Sopes are small, round, tartlet-like cakes made with masa harina, the flour used to prepare corn tortillas. A sope can be filled with anything from meat, beans, salsa, cheese or a combination of these. My simple recipe is filled with black beans, roasted chiles, and topped with queso fresco and cilantro. Growing up we called them chalupitas, or “little boats”. These are great appetizers for any party. —MuyBueno
8 large sopes or 16 small sopes
masa harina (recommend Maseca Corn Flour Masa)
1 1/4 cups
roasted long green chiles, sliced ½” strips
cooked pinto or black beans (or canned beans), drained
Combine the two cups of masa harina, salt, and water. Stir until mixture is smooth and slightly sticky. Add 1 tablespoon of water at a time, if needed. Dough should be soft like play-doh and not dry.
Divide masa mixture into 8-16 portions (depending on desired size). Cover with a damp cloth to keep the dough soft and moist. I like keeping mine in the same bowl I mixed the dough.
Line your tortilla press with plastic wrap. Place each ball between the plastic wrap and press down to form a little ½” patty. Peel off the plastic wrap. If you don’t have a handy dandy tortilla press you can use a heavy skillet or pot to make the dough circles. Or use your hands to form a patty.
Preheat an ungreased comal (griddle) on medium-high heat. Cook each sope on the comal for about 2-4 minutes on each side until dry.
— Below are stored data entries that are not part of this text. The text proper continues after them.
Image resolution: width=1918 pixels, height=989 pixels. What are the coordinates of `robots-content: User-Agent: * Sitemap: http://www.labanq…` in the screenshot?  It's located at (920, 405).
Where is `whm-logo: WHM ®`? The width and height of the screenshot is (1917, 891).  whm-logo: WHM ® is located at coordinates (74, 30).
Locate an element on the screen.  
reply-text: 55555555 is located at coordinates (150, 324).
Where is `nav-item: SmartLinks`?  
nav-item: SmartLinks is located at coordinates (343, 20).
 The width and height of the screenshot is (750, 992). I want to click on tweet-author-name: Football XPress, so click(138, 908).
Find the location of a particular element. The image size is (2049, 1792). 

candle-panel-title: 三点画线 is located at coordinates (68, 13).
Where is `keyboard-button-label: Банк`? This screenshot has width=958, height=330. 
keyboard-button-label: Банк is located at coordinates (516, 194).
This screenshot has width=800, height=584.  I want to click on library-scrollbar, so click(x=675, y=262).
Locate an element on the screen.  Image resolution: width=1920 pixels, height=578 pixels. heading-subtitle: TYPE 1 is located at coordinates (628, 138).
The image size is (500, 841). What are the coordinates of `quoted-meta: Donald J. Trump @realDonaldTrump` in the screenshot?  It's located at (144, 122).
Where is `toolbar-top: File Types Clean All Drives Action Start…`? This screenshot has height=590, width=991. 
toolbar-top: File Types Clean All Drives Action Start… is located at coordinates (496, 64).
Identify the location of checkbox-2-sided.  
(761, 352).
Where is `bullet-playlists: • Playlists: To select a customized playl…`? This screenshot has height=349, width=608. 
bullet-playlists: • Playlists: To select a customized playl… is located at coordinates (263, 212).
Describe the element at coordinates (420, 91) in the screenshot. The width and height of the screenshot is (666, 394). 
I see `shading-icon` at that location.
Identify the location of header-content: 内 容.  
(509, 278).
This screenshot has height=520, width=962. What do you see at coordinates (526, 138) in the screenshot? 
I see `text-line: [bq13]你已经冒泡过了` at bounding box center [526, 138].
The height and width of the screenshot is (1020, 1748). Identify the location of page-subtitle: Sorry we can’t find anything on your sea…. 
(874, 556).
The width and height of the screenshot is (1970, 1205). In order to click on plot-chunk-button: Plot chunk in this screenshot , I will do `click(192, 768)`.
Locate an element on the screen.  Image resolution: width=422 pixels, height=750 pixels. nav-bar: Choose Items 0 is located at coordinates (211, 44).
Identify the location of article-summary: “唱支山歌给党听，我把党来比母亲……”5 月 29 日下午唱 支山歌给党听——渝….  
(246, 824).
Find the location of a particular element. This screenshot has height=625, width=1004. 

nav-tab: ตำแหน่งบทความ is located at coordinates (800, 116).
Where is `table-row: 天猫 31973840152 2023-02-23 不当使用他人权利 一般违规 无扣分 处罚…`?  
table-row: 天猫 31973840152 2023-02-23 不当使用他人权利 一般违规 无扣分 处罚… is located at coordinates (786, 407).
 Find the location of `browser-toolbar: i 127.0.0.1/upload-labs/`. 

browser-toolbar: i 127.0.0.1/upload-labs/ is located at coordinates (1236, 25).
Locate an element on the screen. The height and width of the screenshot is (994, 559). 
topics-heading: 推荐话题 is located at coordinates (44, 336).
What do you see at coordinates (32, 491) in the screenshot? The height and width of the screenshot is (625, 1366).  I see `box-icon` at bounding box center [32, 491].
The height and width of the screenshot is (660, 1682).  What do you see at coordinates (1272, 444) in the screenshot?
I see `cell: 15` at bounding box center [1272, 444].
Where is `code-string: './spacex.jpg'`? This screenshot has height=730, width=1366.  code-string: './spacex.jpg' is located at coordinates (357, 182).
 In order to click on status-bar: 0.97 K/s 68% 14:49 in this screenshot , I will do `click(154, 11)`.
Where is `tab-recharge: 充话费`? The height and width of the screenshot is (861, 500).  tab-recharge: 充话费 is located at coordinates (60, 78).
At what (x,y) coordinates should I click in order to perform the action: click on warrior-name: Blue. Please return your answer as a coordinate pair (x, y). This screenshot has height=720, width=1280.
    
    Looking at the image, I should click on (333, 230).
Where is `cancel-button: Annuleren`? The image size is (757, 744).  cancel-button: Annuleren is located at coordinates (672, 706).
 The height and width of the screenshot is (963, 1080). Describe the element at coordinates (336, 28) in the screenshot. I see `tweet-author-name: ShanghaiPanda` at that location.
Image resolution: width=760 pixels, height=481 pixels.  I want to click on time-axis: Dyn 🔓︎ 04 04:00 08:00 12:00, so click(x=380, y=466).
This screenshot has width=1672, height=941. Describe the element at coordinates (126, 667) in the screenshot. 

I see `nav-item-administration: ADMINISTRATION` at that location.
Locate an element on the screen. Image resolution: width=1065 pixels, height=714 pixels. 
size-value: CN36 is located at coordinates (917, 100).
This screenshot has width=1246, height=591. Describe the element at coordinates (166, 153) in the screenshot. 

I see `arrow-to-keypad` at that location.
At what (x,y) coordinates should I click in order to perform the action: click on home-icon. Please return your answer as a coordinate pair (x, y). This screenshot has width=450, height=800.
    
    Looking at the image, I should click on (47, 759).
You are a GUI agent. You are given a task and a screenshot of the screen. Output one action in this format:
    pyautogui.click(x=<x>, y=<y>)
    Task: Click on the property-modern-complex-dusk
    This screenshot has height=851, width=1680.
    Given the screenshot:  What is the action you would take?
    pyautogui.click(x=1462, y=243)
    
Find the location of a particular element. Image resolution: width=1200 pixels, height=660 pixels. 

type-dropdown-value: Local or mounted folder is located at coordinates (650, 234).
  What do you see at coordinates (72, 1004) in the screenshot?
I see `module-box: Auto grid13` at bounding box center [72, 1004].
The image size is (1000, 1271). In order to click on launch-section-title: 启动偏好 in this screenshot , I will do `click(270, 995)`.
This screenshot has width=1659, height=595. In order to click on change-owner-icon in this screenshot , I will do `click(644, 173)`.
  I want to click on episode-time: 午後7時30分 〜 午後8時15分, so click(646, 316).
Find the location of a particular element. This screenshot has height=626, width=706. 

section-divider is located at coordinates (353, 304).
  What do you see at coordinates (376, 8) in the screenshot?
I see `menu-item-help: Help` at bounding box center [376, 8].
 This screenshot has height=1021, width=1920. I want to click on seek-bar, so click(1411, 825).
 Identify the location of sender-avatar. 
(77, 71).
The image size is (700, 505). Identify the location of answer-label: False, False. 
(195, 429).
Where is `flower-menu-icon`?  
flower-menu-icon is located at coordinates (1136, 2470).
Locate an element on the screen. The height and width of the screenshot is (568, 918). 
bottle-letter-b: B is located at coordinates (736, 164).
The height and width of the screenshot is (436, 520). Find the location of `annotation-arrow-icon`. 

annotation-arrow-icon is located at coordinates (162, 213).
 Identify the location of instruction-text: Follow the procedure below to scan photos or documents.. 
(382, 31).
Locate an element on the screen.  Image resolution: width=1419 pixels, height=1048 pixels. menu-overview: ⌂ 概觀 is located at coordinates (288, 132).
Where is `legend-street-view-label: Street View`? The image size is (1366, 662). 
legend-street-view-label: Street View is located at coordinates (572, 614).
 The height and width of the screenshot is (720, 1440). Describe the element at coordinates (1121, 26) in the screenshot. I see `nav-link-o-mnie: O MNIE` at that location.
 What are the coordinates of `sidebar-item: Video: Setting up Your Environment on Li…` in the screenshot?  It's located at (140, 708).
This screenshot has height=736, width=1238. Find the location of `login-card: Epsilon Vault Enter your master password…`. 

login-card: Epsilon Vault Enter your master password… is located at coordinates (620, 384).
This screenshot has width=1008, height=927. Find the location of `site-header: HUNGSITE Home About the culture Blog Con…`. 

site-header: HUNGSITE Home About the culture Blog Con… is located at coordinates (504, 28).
Repeat with the remaining sopes.
To form the sopes you will need to work quickly while each sope is warm off the comal.
Take each sope and working from the center outward, pull the warm dough pinching up the edge of the round to make a ridge. You may need to dig into the dough because it has cooked a bit. You will do this all the way around until you create a little boat.
Set each one aside until you are ready to fill.
Preheat oven to 350 degrees Fahrenheit. Fill each sope with beans and chile. Bake in the oven for 10 minutes.
Sprinkle with queso fresco, cilantro, and garnish with avocado slices (optional).